Fatal accident sparks emotional online debate
Reaction to reporting in The Martha's Vineyard Times on the accident that left a young Vineyard woman dead and two others injured has surprised, angered, and hurt many of the people who knew her, as well as many people in the Island's Brazilian community.
The Times reported that the driver of the van involved in the accident, Francellyo Dias, a native of Brazil, would be cited for driving without a valid license. The Times also reported that according to court records, Mr. Dias had appeared in Edgartown District Court three times for motor vehicle violations, including a March 1, 2007 charge of unlicensed operation of a motor vehicle. That charge was dismissed upon payment of $100 court costs and completion of eight hours of community service. The article said police intend to cite Michael Diaz, owner of the delivery van Mr. Dias was driving, for employing an unlicensed operator.
The news unleashed a torrent of reaction by readers using a Times' online feature that allows comment at the end of an article. There were nearly 100 comments posted in the first 24 hours following publication of the newspaper. By press time yesterday, there were more than 245 messages posted, a figure that does not include the posts deleted for inappropriate content.
Comments posted by readers on www.mvtimes.com ranged from sympathy to thoughtful discussion of the issues, to calls for boycotts, to condemnation of the court system, to inflammatory political remarks about immigration issues.
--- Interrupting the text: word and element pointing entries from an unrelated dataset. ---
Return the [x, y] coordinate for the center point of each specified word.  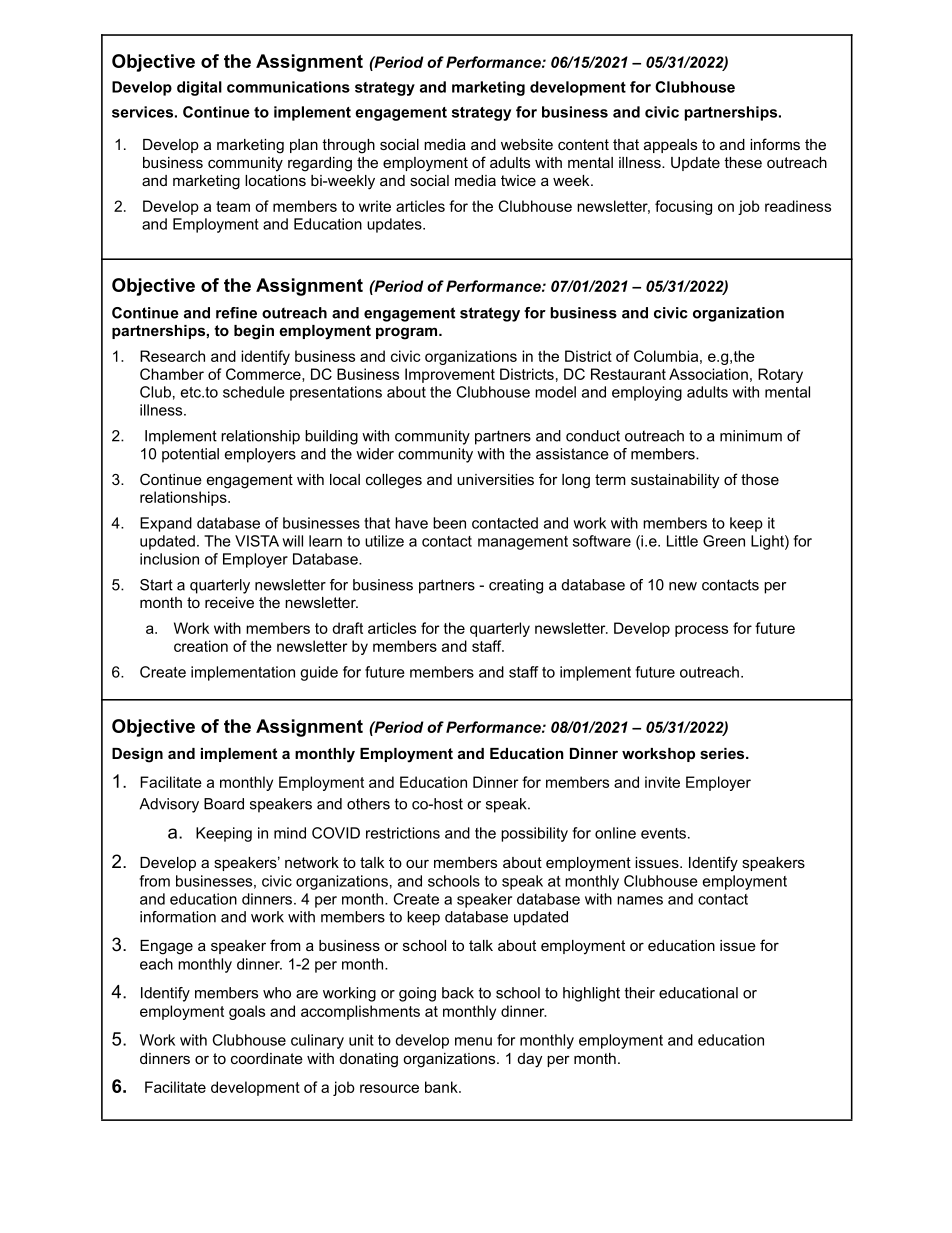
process [701, 631]
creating [516, 586]
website [527, 144]
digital [199, 88]
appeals [670, 146]
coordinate [267, 1058]
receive [229, 602]
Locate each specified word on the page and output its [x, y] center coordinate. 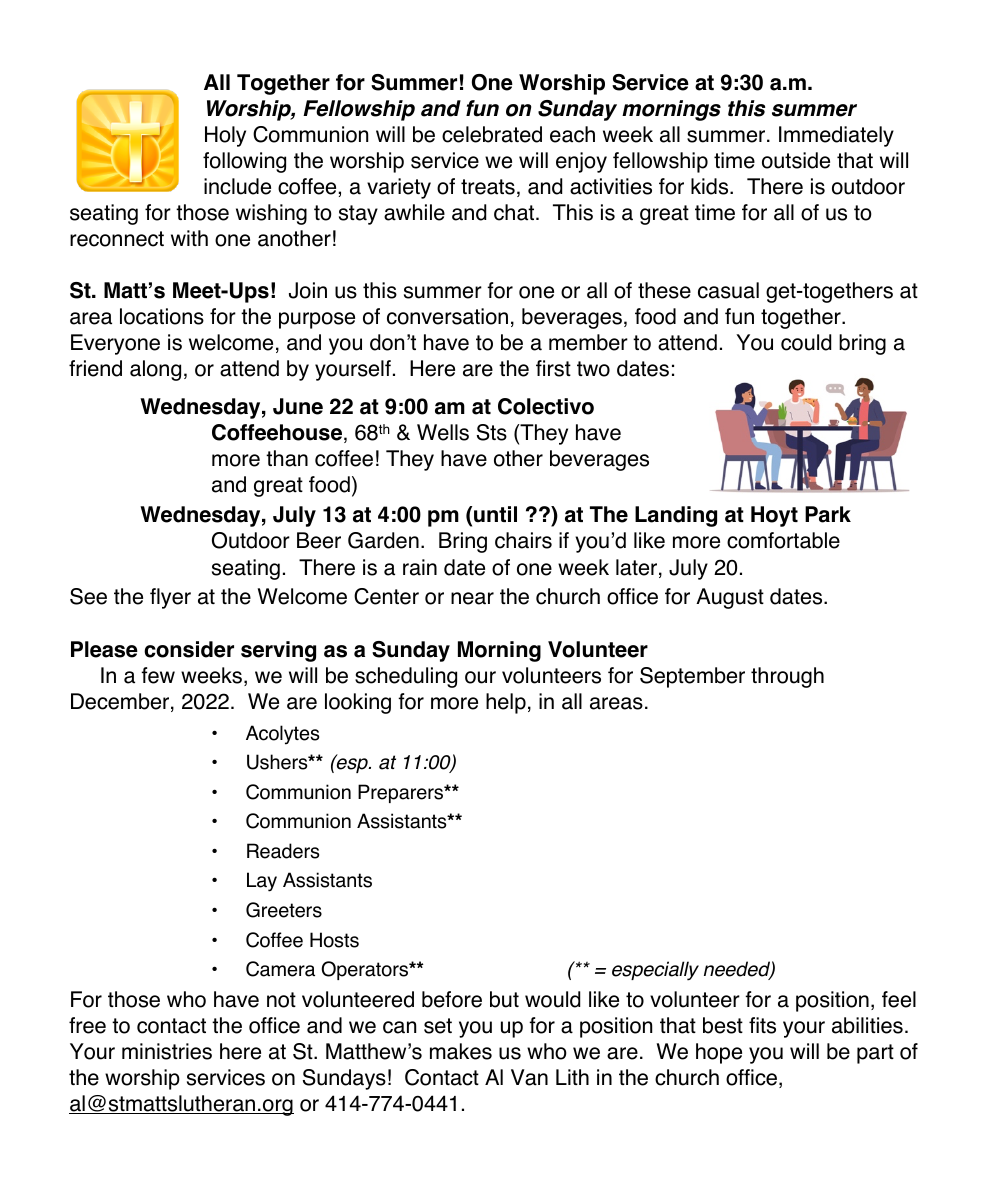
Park [828, 514]
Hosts [334, 940]
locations [162, 316]
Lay [262, 882]
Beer [319, 540]
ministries [167, 1051]
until [495, 514]
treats [488, 187]
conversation [447, 316]
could [806, 342]
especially [655, 971]
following [244, 162]
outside [796, 160]
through [787, 677]
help [506, 703]
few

Pastor Paulo Tenório of Algreja Que Cresce or The Growing Church, a Vineyard Haven church that serves many Brazilians, said many churchgoers were upset about the accident and thought the Brazilian community was being unfairly singled out for blame. "I told the church Sunday, it's time to pray for the family, the girl, the Brazilian people that were hurt," he said.
Pastor Tenório said some were hurt by the comments posted by readers. He said he believes the number of people criticizing his community is a tiny percentage of the Island's population.
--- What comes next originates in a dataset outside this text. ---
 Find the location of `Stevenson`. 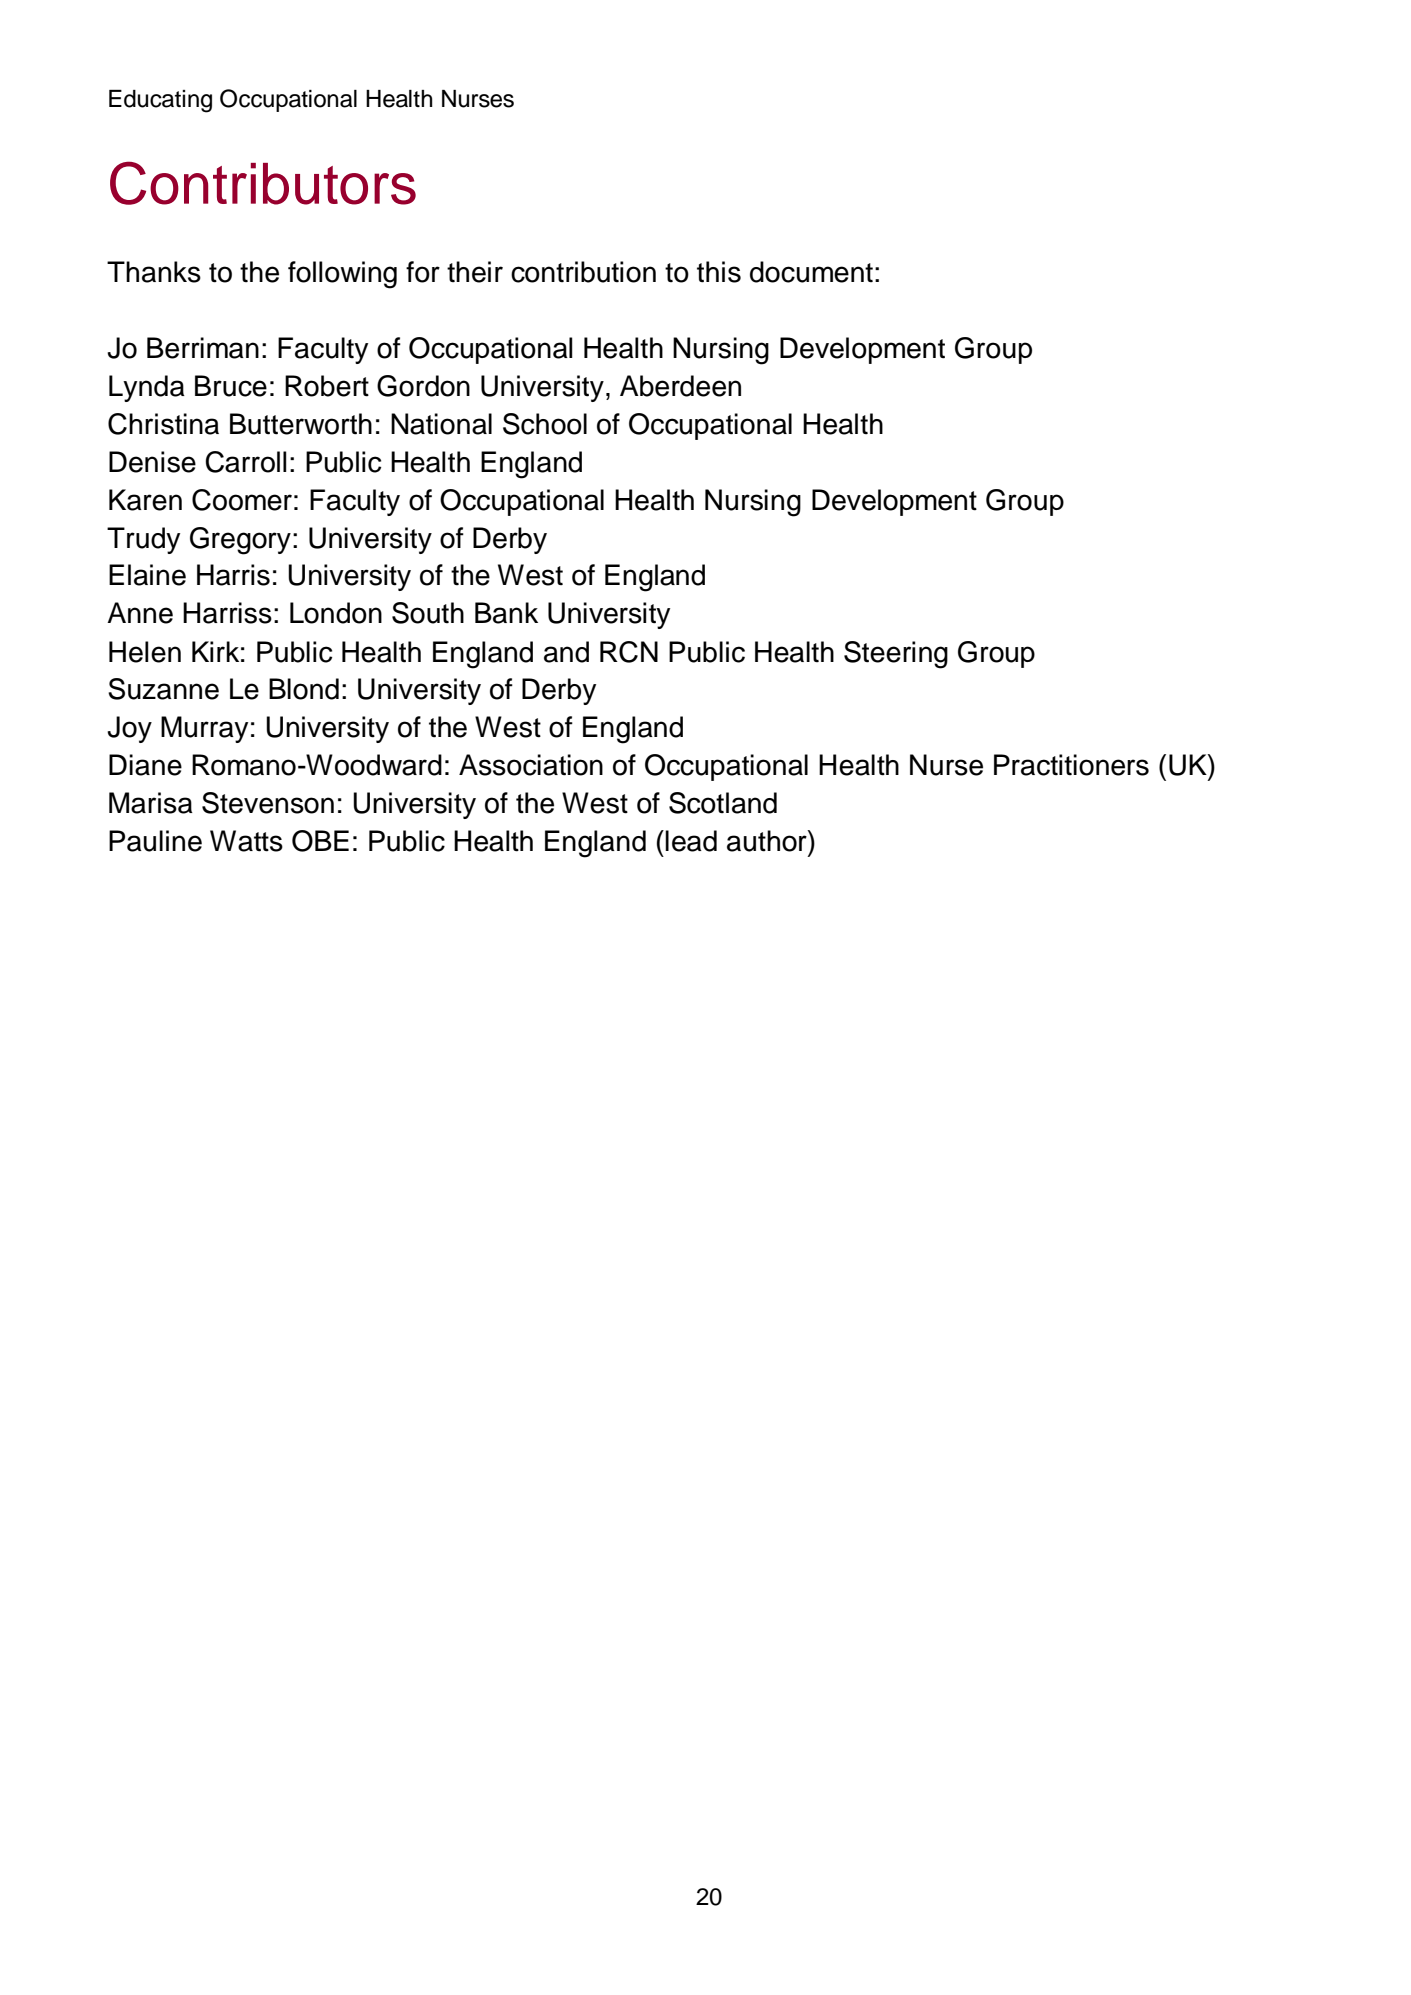

Stevenson is located at coordinates (268, 803).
"Some people use vulgar words, they stereotype," said Pastor Tenório. "I don't think these people are responsible. They need help."
Pastor Tenório and others criticized The Times for allowing inflammatory comments to be posted, and for allowing them to remain on-line.
Times editor Doug Cabral defended the comment feature. "The Times should reflect as broadly and completely as possible the true nature of our community," he said, "including the parts we admire and those that make us uneasy. We know it is a mistake to imagine that even the most liberal among us are content to see the contrary, and often harshly formulated, views of their neighbors reflected in the newspaper, in print or online. They'd like us to bar such disagreeable expressions. Without question, we Islanders are choosy as to whom and to what views we extend the Vineyard's celebrated warm embrace. A newspaper that wants to understand its community and its varied views must make a place for them all."
Brandy Gibson's mother, Leslie DeOliveira, was among those who posted comments on-line. "To all of you that are turning this into a political hate fest, drop it now, please," wrote Ms. DeOliveira. "I'm asking you to stop the hate. We have enough of it in the rest of the world. The death of my daughter is hard enough on the many that knew her; let now be the time to remember her and share your feelings with others, not blaming, pointing fingers, or boycotting."
Ms. Gibson's aunt, Stephanie Berryman-DePaula, said in a phone interview on Tuesday, that her niece would have been very angry to read the comments.
"A good chunk of her family is from Brazil," said Ms. Berryman-DePaula. "A lot of her good friends are from Brazil. She would have been totally [angry] to argue. Brandy wasn't like that."